Sen. Paul’s immigration views create uproar
WASHINGTON — Tea party favorite Sen. Rand Paul said Tuesday that the nation’s illegal immigrants should be able to become citizens eventually, but amid a furor from conservative activists on the explosive issue he quickly sought to make clear that, while they would not be sent home, they couldn’t get in line in front of anyone else.
What he doesn’t support, the Kentucky Republican said, is amnesty or a new pathway to citizenship for the estimated 11 million illegal immigrants already in the country.
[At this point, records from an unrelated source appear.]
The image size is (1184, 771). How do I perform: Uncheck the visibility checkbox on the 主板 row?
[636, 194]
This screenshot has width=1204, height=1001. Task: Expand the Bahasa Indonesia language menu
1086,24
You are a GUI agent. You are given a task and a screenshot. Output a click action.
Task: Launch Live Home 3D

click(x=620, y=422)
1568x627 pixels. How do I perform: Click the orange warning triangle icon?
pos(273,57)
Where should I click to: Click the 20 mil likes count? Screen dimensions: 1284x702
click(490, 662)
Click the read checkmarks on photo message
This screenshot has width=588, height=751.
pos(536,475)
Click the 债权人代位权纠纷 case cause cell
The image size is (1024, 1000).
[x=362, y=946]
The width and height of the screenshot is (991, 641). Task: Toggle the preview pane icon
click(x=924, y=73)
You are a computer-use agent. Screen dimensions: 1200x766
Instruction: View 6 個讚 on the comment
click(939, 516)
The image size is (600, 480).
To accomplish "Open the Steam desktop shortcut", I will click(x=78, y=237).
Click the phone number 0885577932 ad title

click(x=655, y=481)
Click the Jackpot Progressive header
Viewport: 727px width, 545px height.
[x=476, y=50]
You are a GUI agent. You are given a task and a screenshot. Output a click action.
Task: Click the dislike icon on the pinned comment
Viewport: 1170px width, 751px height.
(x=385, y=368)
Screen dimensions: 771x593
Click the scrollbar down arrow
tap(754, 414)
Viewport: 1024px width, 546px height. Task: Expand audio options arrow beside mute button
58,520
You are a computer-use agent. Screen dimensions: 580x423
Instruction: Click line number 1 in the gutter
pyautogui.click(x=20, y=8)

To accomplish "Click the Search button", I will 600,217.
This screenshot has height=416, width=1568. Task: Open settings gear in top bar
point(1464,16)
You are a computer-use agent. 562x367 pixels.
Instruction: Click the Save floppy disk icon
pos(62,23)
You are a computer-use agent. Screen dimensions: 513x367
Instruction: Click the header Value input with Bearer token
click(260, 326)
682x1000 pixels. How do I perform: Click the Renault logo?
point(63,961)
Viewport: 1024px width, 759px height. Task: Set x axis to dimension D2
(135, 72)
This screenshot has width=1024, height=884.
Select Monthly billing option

He said he simply believes they should be able to stay in the country on what he called probationary status. “You get in the normal line to citizenship that’s already available, so it’s not a new pathway, it’s an existing pathway,” Paul told reporters.
The dust-up underscored how semantics matter in the volatile debate over immigration, especially for a conservative who may seek the presidency in 2016. Twitter users were already dubbing Paul’s stance “Randmesty,” while an anti-immigration group, NumbersUSA, deemed his proposal “radical” and predicted that Kentucky residents would be “disappointed and maybe even shocked.”
Paul himself ended up telling reporters on a conference call that both the terms “amnesty” and “path to citizenship” were better avoided because they just cloud the debate and prevent immigration reform from happening. “We’re trapped if we get lost in those terms,” he said.
Earlier in the day, in a speech to the U.S. Hispanic Chamber of Commerce, Paul issued an appeal to conservatives to get involved in the immigration debate and warned that the GOP risks “permanent minority status” if it doesn’t win over more Hispanics.
“Let’s start that conversation by acknowledging we aren’t going to deport” the millions already in the country, Paul said. “Prudence, compassion and thrift all point us toward the same goal: bringing these workers out of the shadows and into becoming and being taxpaying members of society.”
“Immigration reform will not occur until conservative Republicans, like myself, become part of the solution. I am here today to begin that conversation,” he said.
Paul spoke a day after a Republican National Committee report called on the GOP to support comprehensive immigration reform, though without specifying whether it should include a pathway to citizenship.